[Rows excerpted from a collection]
■ ■ ■ ■ ■
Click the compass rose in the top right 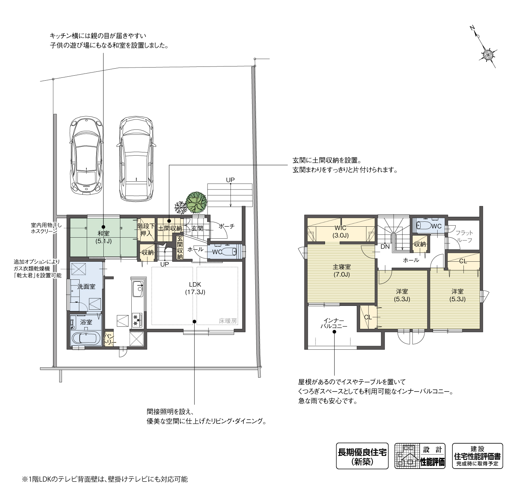pos(489,55)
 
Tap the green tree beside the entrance pos(196,202)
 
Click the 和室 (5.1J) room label pos(104,237)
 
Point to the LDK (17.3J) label pos(195,288)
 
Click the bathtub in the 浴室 pos(86,338)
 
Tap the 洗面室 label pos(86,286)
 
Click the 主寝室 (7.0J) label pos(342,271)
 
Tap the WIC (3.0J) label pos(341,231)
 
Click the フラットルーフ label pos(464,237)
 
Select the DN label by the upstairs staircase pos(385,247)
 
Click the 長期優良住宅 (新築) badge pos(362,456)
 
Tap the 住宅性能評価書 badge pos(477,456)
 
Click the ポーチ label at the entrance pos(227,226)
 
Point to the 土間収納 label pos(170,229)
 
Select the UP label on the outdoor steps pos(230,180)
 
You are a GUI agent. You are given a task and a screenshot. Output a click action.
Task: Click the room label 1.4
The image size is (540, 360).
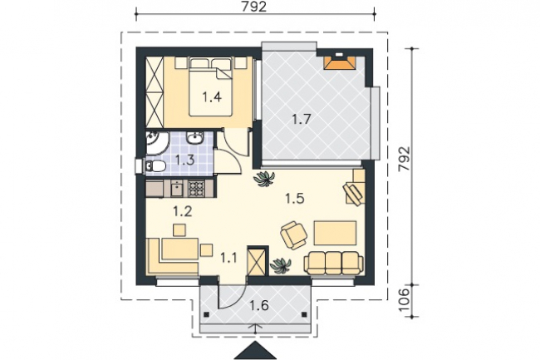(x=212, y=97)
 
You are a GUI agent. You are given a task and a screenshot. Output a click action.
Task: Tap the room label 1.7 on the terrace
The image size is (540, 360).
(x=302, y=119)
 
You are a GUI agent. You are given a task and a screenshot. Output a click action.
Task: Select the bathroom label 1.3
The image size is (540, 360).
(x=185, y=160)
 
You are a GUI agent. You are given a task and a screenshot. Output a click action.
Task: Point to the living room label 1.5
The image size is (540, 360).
(x=295, y=199)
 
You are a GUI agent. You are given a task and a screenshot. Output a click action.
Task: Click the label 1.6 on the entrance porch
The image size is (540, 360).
(x=259, y=305)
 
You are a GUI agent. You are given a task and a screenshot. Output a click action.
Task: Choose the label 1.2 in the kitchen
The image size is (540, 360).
(x=183, y=211)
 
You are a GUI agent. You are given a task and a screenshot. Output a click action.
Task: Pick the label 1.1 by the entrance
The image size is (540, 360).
(x=228, y=258)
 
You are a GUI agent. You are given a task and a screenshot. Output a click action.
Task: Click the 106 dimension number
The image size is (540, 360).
(x=405, y=300)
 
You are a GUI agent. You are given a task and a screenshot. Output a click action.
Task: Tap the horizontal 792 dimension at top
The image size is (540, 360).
(x=254, y=7)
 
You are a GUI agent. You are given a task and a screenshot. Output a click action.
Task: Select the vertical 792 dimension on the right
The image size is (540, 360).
(x=405, y=159)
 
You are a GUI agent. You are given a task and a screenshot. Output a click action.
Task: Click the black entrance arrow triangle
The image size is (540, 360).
(x=255, y=350)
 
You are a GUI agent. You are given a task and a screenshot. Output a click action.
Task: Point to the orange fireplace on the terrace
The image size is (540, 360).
(x=340, y=63)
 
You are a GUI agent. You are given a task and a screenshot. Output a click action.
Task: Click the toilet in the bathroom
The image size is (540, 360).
(x=155, y=167)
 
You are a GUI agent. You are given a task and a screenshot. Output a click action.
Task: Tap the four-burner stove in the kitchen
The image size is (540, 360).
(x=197, y=189)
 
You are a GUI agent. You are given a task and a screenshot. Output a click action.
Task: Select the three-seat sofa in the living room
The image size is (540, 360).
(x=333, y=263)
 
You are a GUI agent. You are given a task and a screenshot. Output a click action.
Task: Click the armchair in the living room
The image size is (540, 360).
(x=294, y=235)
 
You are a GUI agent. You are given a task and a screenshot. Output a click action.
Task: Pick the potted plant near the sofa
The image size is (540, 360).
(x=281, y=265)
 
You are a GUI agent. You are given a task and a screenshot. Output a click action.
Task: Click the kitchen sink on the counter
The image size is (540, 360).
(x=177, y=189)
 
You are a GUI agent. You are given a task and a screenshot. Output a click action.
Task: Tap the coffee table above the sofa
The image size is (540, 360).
(x=335, y=234)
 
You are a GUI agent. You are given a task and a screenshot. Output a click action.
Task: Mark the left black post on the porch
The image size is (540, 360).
(x=206, y=314)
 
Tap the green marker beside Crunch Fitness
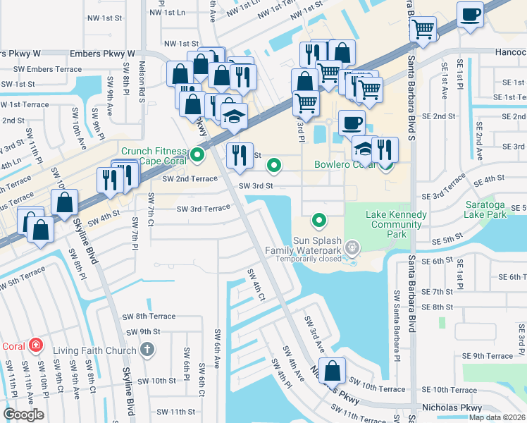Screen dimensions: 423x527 click(198, 153)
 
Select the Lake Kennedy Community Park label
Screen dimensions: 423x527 click(396, 224)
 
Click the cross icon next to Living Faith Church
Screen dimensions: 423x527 click(147, 349)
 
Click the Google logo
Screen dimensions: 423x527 click(24, 415)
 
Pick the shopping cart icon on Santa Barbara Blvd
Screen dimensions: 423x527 click(423, 30)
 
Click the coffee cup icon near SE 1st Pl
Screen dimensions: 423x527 click(470, 14)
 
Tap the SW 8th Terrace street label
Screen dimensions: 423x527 click(150, 317)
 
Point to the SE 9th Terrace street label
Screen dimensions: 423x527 click(488, 356)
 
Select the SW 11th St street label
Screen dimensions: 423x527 click(175, 412)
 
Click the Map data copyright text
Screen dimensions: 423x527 click(497, 417)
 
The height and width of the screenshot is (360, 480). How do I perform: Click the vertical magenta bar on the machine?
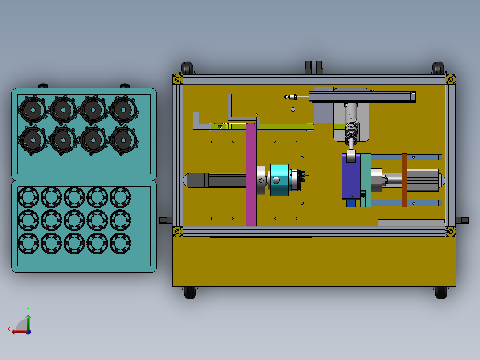point(251,175)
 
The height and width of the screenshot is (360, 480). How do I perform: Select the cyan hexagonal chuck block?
point(279,180)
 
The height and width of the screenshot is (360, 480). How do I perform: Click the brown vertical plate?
point(404,180)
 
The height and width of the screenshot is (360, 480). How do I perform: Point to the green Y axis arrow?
point(28,321)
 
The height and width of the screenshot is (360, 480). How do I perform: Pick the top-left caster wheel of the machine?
point(187,68)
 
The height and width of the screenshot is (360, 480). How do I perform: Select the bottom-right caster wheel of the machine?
point(441,292)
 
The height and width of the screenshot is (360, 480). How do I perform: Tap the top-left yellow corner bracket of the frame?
point(178,79)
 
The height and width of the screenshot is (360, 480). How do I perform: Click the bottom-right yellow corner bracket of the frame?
point(450,232)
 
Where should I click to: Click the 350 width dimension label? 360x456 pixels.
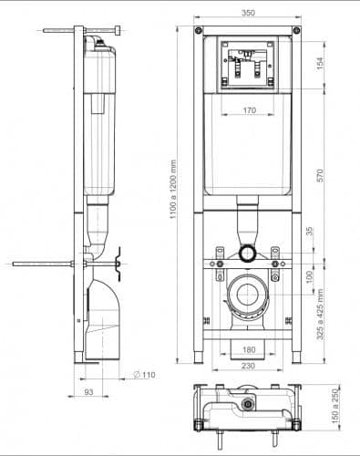click(x=248, y=13)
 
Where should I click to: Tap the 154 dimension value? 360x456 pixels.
click(x=320, y=63)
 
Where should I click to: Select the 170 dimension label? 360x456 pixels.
click(x=249, y=110)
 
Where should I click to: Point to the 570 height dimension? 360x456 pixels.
click(x=320, y=175)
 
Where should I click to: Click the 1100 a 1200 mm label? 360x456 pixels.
click(x=173, y=189)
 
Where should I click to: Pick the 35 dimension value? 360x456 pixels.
click(x=309, y=232)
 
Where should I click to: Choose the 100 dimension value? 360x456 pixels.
click(x=309, y=277)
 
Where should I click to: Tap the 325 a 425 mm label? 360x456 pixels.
click(x=320, y=314)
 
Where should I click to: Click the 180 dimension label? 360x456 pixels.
click(x=249, y=350)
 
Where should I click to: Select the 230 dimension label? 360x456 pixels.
click(x=248, y=366)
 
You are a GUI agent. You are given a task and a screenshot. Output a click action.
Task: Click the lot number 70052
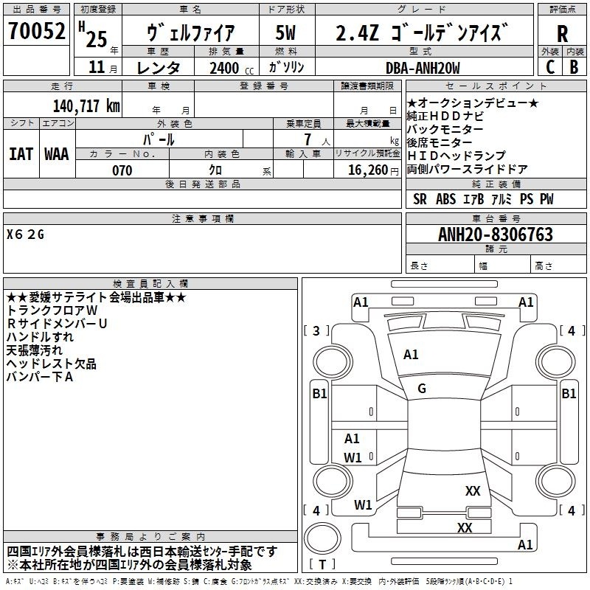[37, 31]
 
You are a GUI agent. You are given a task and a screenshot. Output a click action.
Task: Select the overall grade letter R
[562, 34]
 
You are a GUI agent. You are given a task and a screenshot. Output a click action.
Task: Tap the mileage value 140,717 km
[86, 105]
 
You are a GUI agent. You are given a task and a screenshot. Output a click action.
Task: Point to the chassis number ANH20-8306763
[496, 235]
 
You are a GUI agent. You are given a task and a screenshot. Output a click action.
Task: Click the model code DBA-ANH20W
[423, 68]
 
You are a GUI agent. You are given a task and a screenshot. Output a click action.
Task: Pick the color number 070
[122, 170]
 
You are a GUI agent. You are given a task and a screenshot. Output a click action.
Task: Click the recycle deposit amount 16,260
[368, 170]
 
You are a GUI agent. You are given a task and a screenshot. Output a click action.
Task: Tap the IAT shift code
[21, 154]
■ ■ ■ ■ ■
The problem » Can you retype the rows above, starting at the line containing "Click the bathtub in the 浴室 pos(86,338)" and stopping after the line containing "(x=228, y=258)"? Leave the pictures out.

Task result »
Click the bathtub in the 浴室 pos(86,338)
 
Tap the 洗面室 label pos(86,286)
 
Click the 主寝室 (7.0J) label pos(342,271)
 
Tap the WIC (3.0J) label pos(341,231)
 
Click the フラットルーフ label pos(464,237)
 
Select the DN label by the upstairs staircase pos(385,247)
 
Click the 長期優良住宅 (新築) badge pos(362,456)
 
Tap the 住宅性能評価書 badge pos(477,456)
 
Click the ポーチ label at the entrance pos(227,226)
 
Point to the 土間収納 label pos(170,229)
 
Select the UP label on the outdoor steps pos(230,180)
 
You are a GUI agent. You are given a task and a screenshot. Output a click action.
Task: Click the room label 1.4
The image size is (540, 360).
(x=212, y=97)
 
You are a GUI agent. You are given a task and a screenshot. Output a click action.
Task: Tap the room label 1.7 on the terrace
The image size is (540, 360).
(x=302, y=119)
 
You are a GUI agent. You are given a task and a screenshot. Output a click action.
Task: Select the bathroom label 1.3
The image size is (540, 360).
(x=185, y=160)
 
You are a GUI agent. You are given a task and a screenshot. Output a click action.
Task: Point to the living room label 1.5
The image size is (540, 360).
(x=295, y=199)
 
You are a GUI agent. You are given a task and a screenshot. Output a click action.
Task: Click the label 1.6 on the entrance porch
The image size is (540, 360).
(x=259, y=305)
 
You are a GUI agent. You are given a task and a screenshot. Output a click action.
Task: Choose the label 1.2 in the kitchen
The image size is (540, 360).
(x=183, y=211)
 
You are a GUI agent. You are given a task and a screenshot. Output a click action.
Task: Pick the label 1.1 by the entrance
The image size is (540, 360).
(x=228, y=258)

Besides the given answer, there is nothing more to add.